TEKS TERSEDIA

————

Senin, 22 Juli 2013

Life of Pi part 10 (final)


Pi di bawa ke rumah sakit terdekat. Ia menjelaskan pada Yann Martell mengapa ia menangis. Ia menyesali setiap perpisahan yang tak sempat ia ucapkan selamat tinggal. Ia juga ingin menyampaikan rasa terima kasihnya pada ayahnya yang telah memberinya banyak pelajaran yang sangat berharga untuk bertahan hidup. Namun semua itu sudah terlambat. Ia tidak punya kesempatan.




Pi menunjukkan dokumen penyelidikan dari pihak asuransi kapal Tsimtsum. Dua orang Jepang mengunjunginya di rumah sakit di Meksiko. Mereka menanyakan penyebab kapal tenggelam. Pi pun menceritakan ceritanya dari awal sampai akhir. Mereka tidak percaya dan kelihatan tidak suka dengan cerita tidak masuk akal tentang harimau benggala dan pulau carnivora, karena itu tidak ada hubungannya dengan penyebab kapal tenggelam. Pi pun menceritakan cerita lain yang tanpa hewan dan pulau fantastik. Ini versi bukunya:

Aku berusaha sekuat mungkin untuk terus berenang. Baru kali ini aku berenang secepat dan sekalut itu. Akhirnya aku berhasil naik ke sekoci. Di sana sudah ada tukang masak kapal dan seorang kapten kapal yang dari Taiwan. Tukang masak itu melemparkan pelampung padaku dan membantuku naik. Kami melihat kapal tenggelam begitu cepat. Aku melihat ibuku selamat berkat tumpukan pisang yang mengambang. Kami pun menaikkannya ke sekoci. Ternyata kapten kapal itu patah kakinya. Patah di bagian tulang paha dan patahannya mencuat keluar menembus daging. Kami mengarungi samudra dengan perbekalan yang cukup untuk beberapa hari berharap akan ada pertolongan yang datang.  Dua hari berlalu, aku dan ibuku sudah lemas karena mabuk laut. Kapten kapal terus mengerang dan merintih dalam  bahasa yang tidak kami mengerti. Ibuku terus merawat lukanya sejak awal. Tukang masak sering marah-marah tak karuan. Pada suatu hari, ibuku mendapati kalau persediaan biscuit habis, padahal semalam masih ada. Tukang masak mengaku memakannya. Ibupun marah mendengarnya. Tapi kemarahannya mendiam saat ia tahu akupun semalam ikut memakannya. Kamipun berdamai kembali.

————

[Entri data tersimpan]
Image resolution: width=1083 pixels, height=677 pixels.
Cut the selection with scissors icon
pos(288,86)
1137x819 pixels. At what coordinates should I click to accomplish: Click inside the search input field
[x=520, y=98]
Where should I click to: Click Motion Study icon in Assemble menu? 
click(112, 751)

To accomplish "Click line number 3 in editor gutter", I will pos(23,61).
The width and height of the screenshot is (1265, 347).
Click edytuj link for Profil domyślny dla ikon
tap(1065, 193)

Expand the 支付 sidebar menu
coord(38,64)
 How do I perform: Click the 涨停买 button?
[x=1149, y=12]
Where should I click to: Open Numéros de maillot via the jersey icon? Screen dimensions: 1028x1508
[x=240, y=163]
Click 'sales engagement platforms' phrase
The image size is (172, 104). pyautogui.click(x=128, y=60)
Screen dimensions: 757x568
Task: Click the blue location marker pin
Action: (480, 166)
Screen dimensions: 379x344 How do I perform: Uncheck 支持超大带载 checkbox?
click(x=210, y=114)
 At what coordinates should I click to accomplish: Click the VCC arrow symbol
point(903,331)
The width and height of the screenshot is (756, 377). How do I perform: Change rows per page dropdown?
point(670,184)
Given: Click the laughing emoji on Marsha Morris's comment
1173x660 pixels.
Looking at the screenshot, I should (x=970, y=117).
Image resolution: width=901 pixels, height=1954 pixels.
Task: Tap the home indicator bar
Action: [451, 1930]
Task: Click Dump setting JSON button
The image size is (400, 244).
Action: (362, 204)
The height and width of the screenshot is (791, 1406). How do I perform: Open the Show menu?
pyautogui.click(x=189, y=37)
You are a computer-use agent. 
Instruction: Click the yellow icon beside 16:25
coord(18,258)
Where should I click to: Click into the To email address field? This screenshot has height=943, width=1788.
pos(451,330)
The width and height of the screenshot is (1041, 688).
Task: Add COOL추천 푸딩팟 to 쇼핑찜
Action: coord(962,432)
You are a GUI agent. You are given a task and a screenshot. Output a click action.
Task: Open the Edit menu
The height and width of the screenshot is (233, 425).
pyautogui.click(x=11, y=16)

————

TUJUAN
Bisakah Anda mencetak ulang bagian teks tentang Life of Pi mulai dari "Pi di bawa ke" sampai dengan "tidak punya kesempatan." tanpa perubahan apa pun? Baris-baris data tersebut tidak berhubungan dengan teks tentang Life of Pi.

TANGGAPAN
Pi di bawa ke rumah sakit terdekat. Ia menjelaskan pada Yann Martell mengapa ia menangis. Ia menyesali setiap perpisahan yang tak sempat ia ucapkan selamat tinggal. Ia juga ingin menyampaikan rasa terima kasihnya pada ayahnya yang telah memberinya banyak pelajaran yang sangat berharga untuk bertahan hidup. Namun semua itu sudah terlambat. Ia tidak punya kesempatan.